Of course, to be fair, we must examine Guinevere’s misbehavior as well, since, at least in this story, she is the provoker and makes the first move, by taking him into her chamber. I have thought of her possible barrenness at this point in the story: she had borne no children for the king, and the pressure a queen would feel from that might loosen her inhibitions about starting an affair with a man who idolized her without expecting children from her in return. Lancelot’s idealization of her as the perfect woman would have been refreshing to her, who had produced no children, as opposed to Arthur, whose presence would remind her of her duties in providing an heir. This possibility is outlined nowhere in the story, but it is my pleasure to infer things from the story to try to understand Guinevere’s position. To a woman who feels herself flawed, a man adoring her as perfect is an attractive prospect.


We do not typically blame the object of adoration for the adorer’s actions, but in this case, Guinevere was responsible as a ruler, and as the spouse of a ruler, to keep her kingdom’s best interests at the top of her priorities.

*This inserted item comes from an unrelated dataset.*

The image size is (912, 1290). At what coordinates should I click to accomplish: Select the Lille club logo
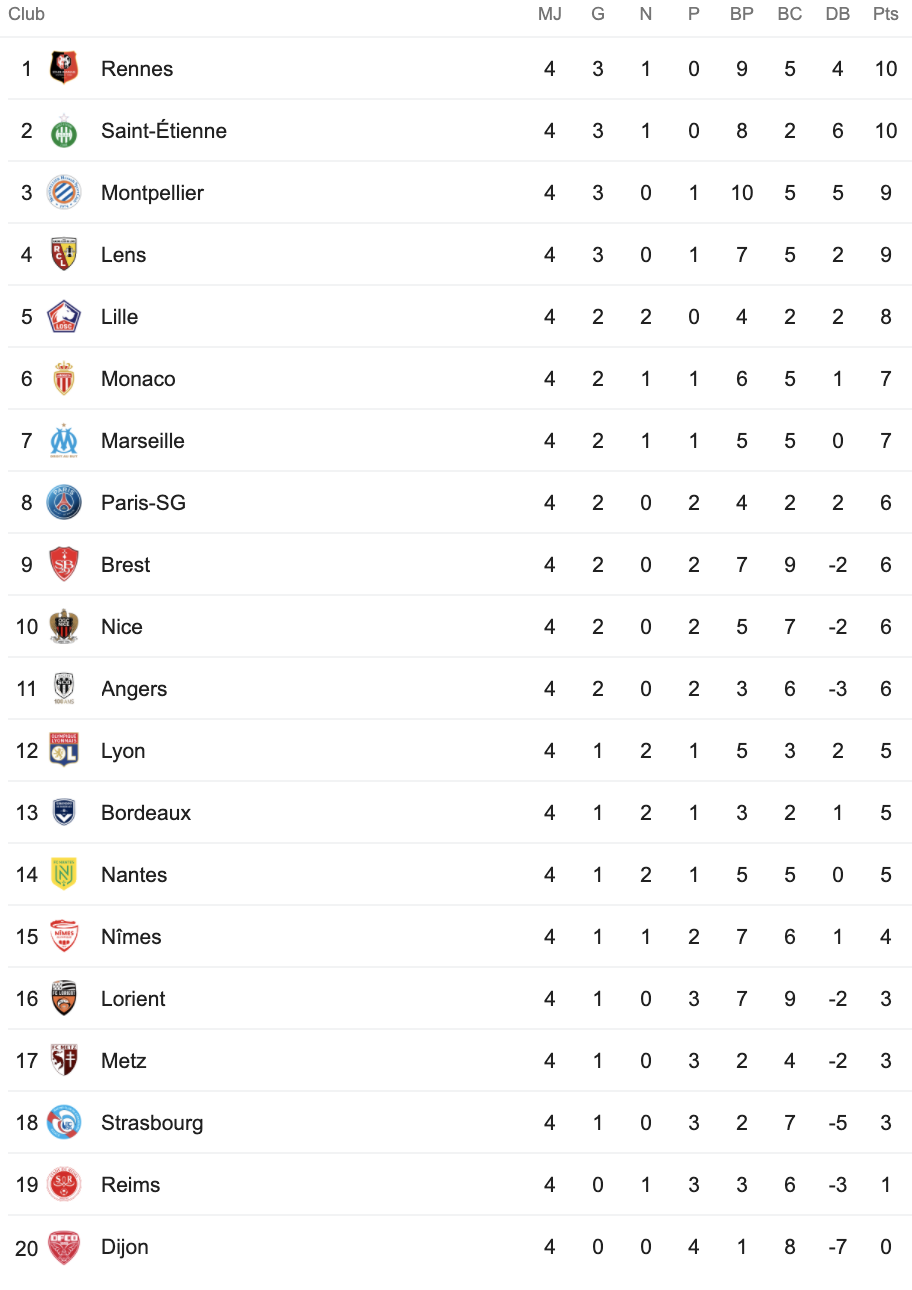pyautogui.click(x=64, y=316)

She knew the disarray adultery could spark in a royal household. It is naïve to think that she did not comprehend Lancelot’s desire; she entertained it, and even if she didn’t encourage it, she didn’t take serious steps to discourage adulterous action.

I cannot claim to be someone who has been in a situation even slightly like this, or to have felt earth-shattering passion for another person. But I can understand the ancient anxiety of the warrior king leaving his wife with his friend, and I can understand, as a woman, the message to myself. It is this: do not risk the kingdom for your own pleasure. We often cannot help the way we feel, but we can always control the way we act.